Here's his "People's Vote" campaign "which I'm involved with" strategy, quite clear from the number of times he keeps repeating it, over and over and over ("tell a big enough lie often enough and the people will believe it, and the bigger the lie the more readily they'll believe it.") Firstly, the first referendum should be seen as invalid because it was based on now evident lies told by the Leave side. No interviewer apparently has the wit to ask "what alleged lies are you referring to?" but we can assume I think that he would reply something along the lines of: the £350 million for the NHS for a start, and the lie that this whole process would be easy - the easiest trade deal in history.

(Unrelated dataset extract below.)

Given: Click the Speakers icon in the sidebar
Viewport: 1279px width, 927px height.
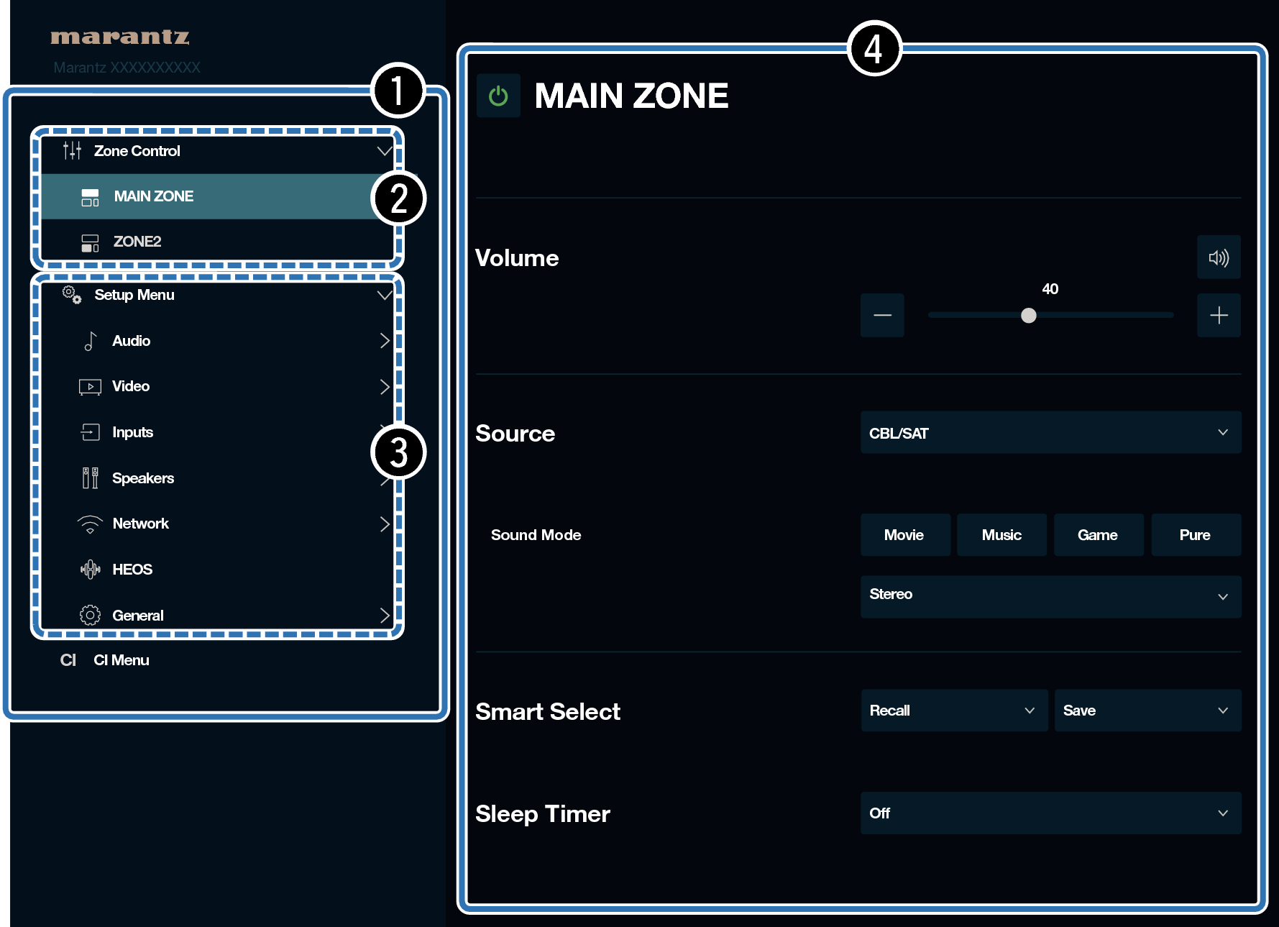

Well, the £360 million business was not a "lie", nor was it a "promise". At most it was a proposal, a suggestion made by an organisation not in power nor even aiming to be. "But it was a proposal that could never be met, because Brexit loses us money, not makes more available", he might reply. That's your belief, Campbell. Granted you have a lot of heavyweight Establishment opinion on your side - but their confident assertions of what will happen to the economy if we do X or y have been completely wrong before - often before, especially where our involvement with the EU is concerned. One is tempted to say always, in fact. At any rate, this belief, this prognostication, is not a fact, not a revealed truth that the voter was not aware of in 2016 but that "we now know". It's what it always was, an estimation of how things will go in the future. The Establishment agrees with you; but many people disagree, based on a differing analysis. So far, it's the people who disagree with you that have been proved to have the better analysis - the economy did not plummet after the vote, unemployment did not go up, the country did not go into recession: quite the opposite. You were wrong, the Treasury was wrong, the Bank of England was wrong, the OECD was wrong, the CBI was wrong, the IMF was wrong.

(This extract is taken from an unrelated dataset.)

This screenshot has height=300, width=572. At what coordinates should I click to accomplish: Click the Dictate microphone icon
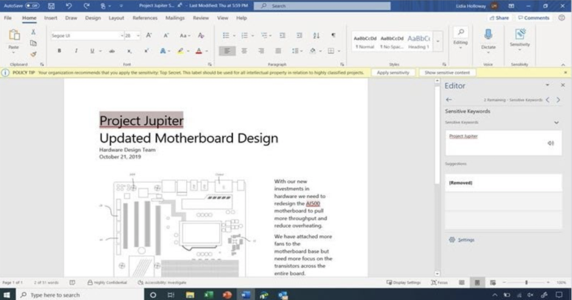(488, 35)
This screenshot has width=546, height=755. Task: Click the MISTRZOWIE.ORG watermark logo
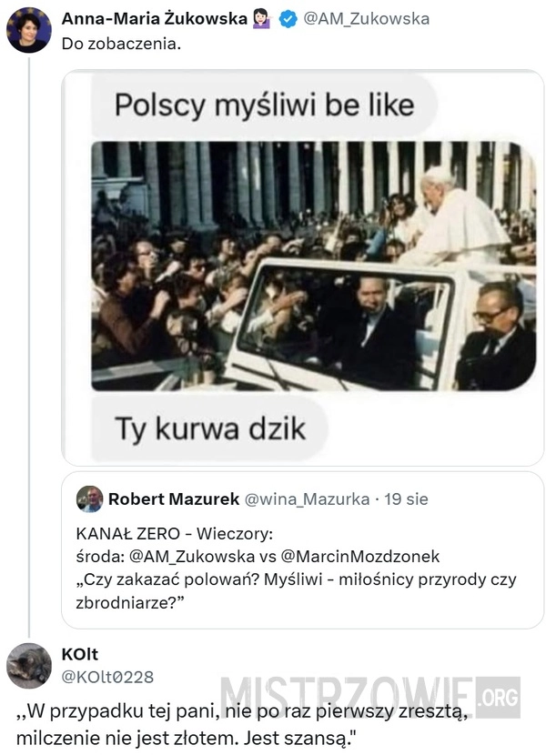pyautogui.click(x=370, y=698)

The second message he wants to brainwash everyone with follows on from the first: "Brexit is 'undeliverable', and always was". This is why we do not need to put the choice again on the second referendum, because it's impossible to achieve, and so Parliament has quite rightly ruled it out. "The far right headbangers who promised that it could be delivered can not be allowed to threaten our country and undermine our democracy any further."
Well, Brexit as "promised" was perfectly "deliverable". What has proved to be undeliverable, a fantasy, is May's atrocious deal. But no one on the Leave side ever campaigned for such an abortion of a "deal". What was campaigned for was leaving the institutions and control of the EU and then negotiating a free trade deal. And Fox was quite right, as it turned out - negotiating such an arrangement would have been far easier than any other ever established: we're already there, in effect. Which is why Barnier did indeed offer us this arrangement, way back at the start of the negotiations. Why didn't May jump at this offer? Who the f*#k knows - I can't work it out, and as far as I can tell no one else has the first clue either. It was entirely a unilateral decision, taken by her and her tiny cabinet office team (all of them Remainers), in camera, with no public or Parliamentary consultation, and as far as I can tell has never been explained or even attempted to be justified.
So - explain to us please Mr.All-knowing Truth-telling Public Vote saviour, why should not the question be put back to "the people": Would you like to Remain in the EU, or, would you like to Leave with a Free Trade Deal?
In other words, exactly what people voted on the first time around. And guess who would win such a vote, again? With a smacking great majority this time around, thankyou. That's my prognostication, as solidly endorsed by the latest YouGov poll. And that's just offering WTO terms.